(ACTION ITEM)
In the entries, find all lines that hold the word "will" and copy them.

(MATERIAL FOR THIS TASK)
§ §
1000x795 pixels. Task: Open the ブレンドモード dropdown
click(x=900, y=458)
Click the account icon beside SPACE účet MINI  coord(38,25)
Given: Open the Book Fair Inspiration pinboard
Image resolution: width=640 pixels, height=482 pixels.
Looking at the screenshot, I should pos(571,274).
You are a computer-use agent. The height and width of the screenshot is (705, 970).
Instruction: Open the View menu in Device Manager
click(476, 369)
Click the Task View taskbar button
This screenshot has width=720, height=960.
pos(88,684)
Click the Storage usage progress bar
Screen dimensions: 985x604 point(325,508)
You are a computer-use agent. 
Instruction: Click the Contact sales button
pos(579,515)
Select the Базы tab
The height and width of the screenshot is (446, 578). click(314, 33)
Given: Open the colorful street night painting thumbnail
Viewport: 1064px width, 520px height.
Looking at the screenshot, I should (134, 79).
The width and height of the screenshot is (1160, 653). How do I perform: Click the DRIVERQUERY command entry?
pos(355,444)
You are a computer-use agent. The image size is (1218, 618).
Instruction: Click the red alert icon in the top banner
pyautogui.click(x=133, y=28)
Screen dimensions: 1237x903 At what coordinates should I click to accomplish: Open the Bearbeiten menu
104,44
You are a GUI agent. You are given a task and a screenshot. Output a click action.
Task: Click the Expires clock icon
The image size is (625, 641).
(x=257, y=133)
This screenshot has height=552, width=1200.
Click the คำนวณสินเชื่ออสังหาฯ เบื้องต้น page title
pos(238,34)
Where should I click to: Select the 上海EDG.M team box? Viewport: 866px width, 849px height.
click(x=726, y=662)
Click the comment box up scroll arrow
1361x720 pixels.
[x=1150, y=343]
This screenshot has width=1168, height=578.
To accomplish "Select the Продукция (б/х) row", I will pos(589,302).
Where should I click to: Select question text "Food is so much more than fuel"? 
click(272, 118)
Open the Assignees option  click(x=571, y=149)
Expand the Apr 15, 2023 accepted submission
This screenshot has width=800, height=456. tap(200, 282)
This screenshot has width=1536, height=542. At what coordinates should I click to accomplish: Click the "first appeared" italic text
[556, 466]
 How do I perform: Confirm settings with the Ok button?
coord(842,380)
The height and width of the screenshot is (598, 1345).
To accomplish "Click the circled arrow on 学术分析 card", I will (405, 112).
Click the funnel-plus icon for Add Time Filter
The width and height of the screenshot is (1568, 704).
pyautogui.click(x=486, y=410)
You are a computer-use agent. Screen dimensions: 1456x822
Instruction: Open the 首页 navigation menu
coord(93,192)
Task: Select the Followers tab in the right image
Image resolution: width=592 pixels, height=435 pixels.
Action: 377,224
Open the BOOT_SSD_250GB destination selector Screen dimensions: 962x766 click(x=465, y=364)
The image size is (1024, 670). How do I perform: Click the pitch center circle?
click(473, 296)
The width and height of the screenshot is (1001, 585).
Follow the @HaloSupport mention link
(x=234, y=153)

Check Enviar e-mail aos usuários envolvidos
§ §
(ANSWER AREA)
To accomplish "Select the Продукция (б/х) row", I will pos(589,302).
To accomplish "Click the circled arrow on 学术分析 card", I will (405, 112).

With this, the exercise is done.